**EXERCISE BRIEF:** Return nothing but the lines from the line containing "The image size is (905, 602)." through the last line of the records, reproduced exactly.

**DATA TO PROCESS:**
———

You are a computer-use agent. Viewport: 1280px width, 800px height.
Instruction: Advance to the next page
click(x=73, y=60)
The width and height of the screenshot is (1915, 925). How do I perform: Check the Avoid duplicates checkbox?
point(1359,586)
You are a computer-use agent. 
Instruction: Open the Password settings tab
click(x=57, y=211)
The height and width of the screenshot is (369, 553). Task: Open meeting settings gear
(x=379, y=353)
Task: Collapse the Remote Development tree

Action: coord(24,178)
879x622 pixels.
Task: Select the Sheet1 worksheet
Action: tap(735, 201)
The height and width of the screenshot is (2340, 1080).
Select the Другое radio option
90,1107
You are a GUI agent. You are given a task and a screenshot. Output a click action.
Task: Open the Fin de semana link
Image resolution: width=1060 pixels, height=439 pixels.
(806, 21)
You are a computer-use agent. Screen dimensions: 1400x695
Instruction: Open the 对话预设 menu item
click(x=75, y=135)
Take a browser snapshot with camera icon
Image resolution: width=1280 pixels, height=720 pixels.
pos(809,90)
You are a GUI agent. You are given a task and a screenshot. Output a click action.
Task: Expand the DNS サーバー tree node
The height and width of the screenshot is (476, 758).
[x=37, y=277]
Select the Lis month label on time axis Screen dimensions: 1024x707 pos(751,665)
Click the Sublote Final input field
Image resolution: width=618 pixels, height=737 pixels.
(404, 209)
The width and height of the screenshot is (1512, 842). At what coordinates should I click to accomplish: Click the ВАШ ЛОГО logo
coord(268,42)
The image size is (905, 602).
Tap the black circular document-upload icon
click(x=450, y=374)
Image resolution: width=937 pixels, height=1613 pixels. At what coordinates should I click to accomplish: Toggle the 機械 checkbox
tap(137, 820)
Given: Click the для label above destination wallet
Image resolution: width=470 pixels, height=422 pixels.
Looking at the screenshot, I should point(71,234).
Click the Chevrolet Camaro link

———

**REPLY:**
The image size is (905, 602).
Tap the black circular document-upload icon
click(x=450, y=374)
Image resolution: width=937 pixels, height=1613 pixels. At what coordinates should I click to accomplish: Toggle the 機械 checkbox
tap(137, 820)
Given: Click the для label above destination wallet
Image resolution: width=470 pixels, height=422 pixels.
Looking at the screenshot, I should point(71,234).
Click the Chevrolet Camaro link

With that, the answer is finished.